The far-right, anti-migrant Pink Ladies in Kent are attempting to present themselves as a grassroots initiative concerned solely with women’s safety.
Styling themselves ‘Kent Women First Pink Ladies – British Women First’, they have begun organising publicly in north Kent, and are advertising a meeting in Chatham next month.
The group is a local offshoot of British Women First Pink Ladies, led by Norwich-based activist Teresa Moon, who online also uses goes by the names of Hannant and Collins.

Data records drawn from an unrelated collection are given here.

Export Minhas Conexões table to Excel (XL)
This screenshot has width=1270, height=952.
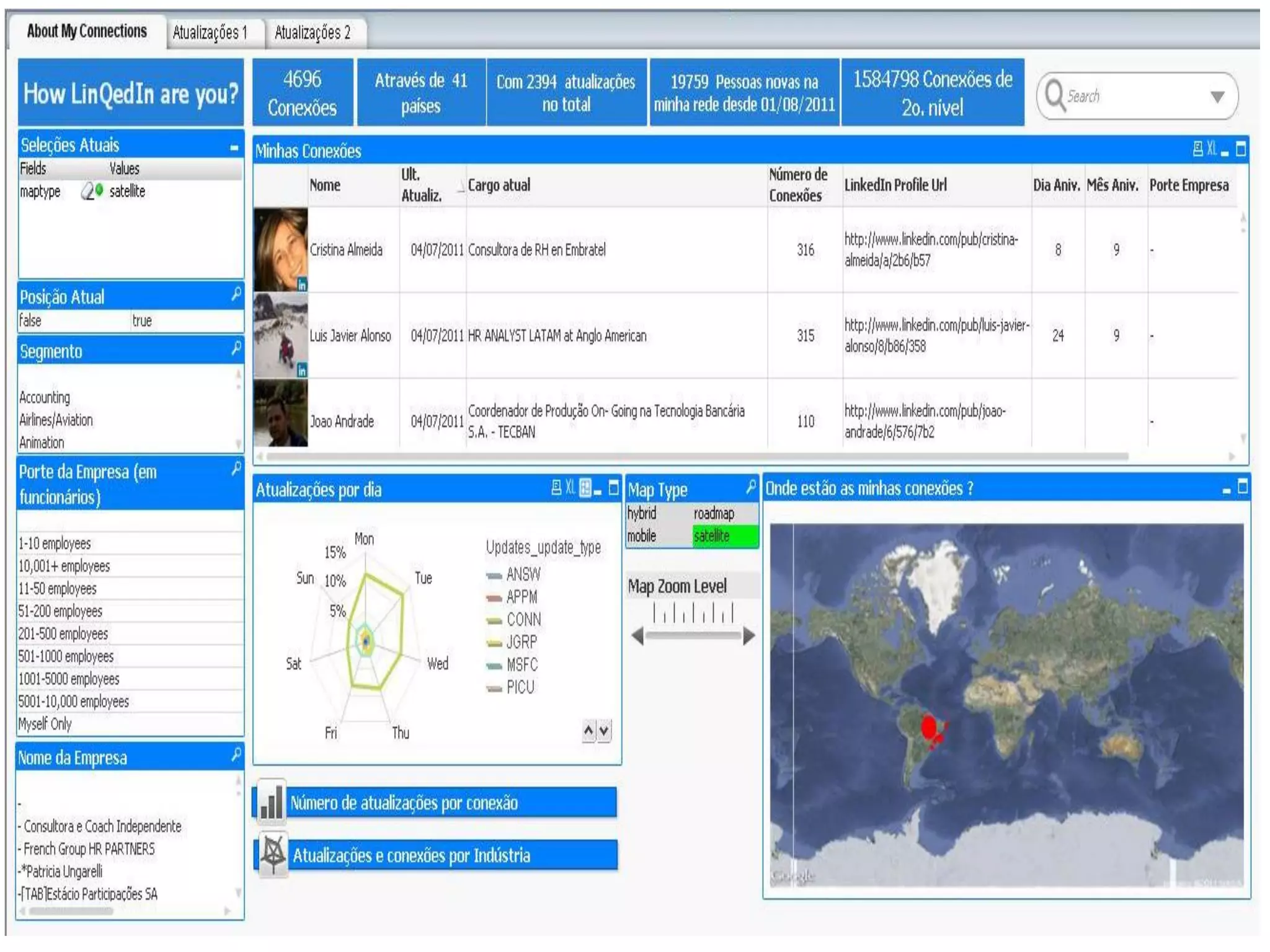(x=1211, y=149)
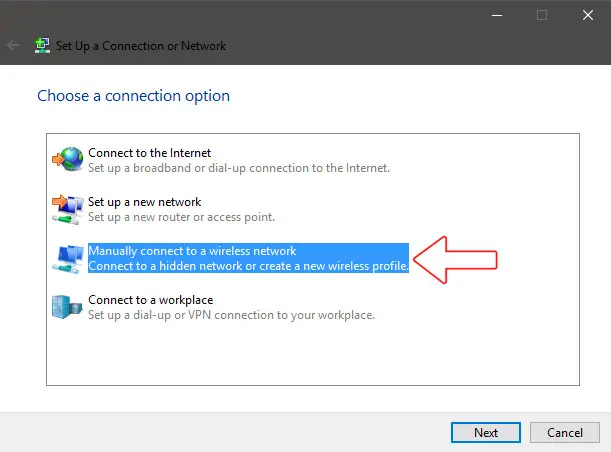Click the Choose a connection option heading
This screenshot has height=452, width=611.
[133, 96]
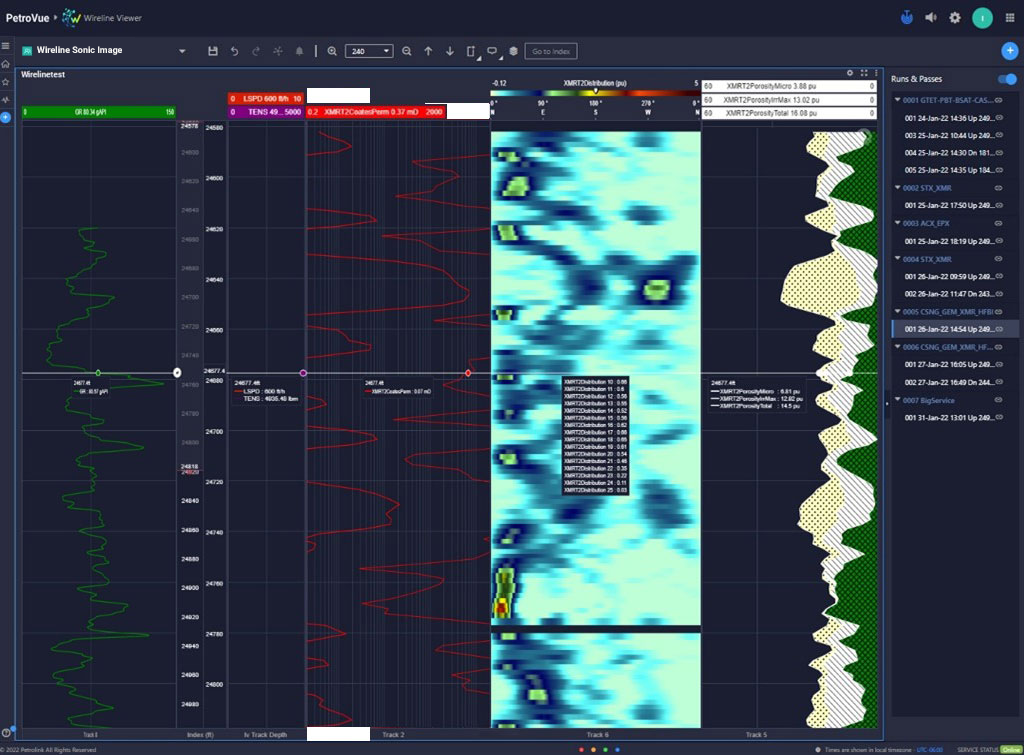The image size is (1024, 755).
Task: Click the Save icon in the viewer toolbar
Action: pyautogui.click(x=213, y=51)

The national group operates largely through Facebook and TikTok, where posts repeatedly conflate women’s safety with anti-migrant narratives and portray immigration as an inherent threat.
In Kent they are mainly active in Dartford, but also aim to cover Medway, Gravesham and Bexley
Far-right agitation
In early February, members were active at Swanley market, filming themselves approaching members of the public while wearing coordinated pink branding.
Although pitched as outreach on women’s safety, associated posts and comment threads quickly revert to familiar far-right agitation on asylum seekers and borders.


Women’s safety deserves serious, inclusive solutions. Far-right groups exploiting it to push anti-migrant agendas offer only fear and division.
Mass rally cancelled
Elsewhere in Kent, last Saturday Maidstone-based activist Roger Hogg – a former Conservative member who has cycled through UKIP, the British Democrats and his own one-man “United Kingdom Party” – was forced to cancel a much-hyped “mass deportation march” outside County Hall just hours before it was due to begin.


Though promoted heavily on TikTok, the event collapsed through lack of support.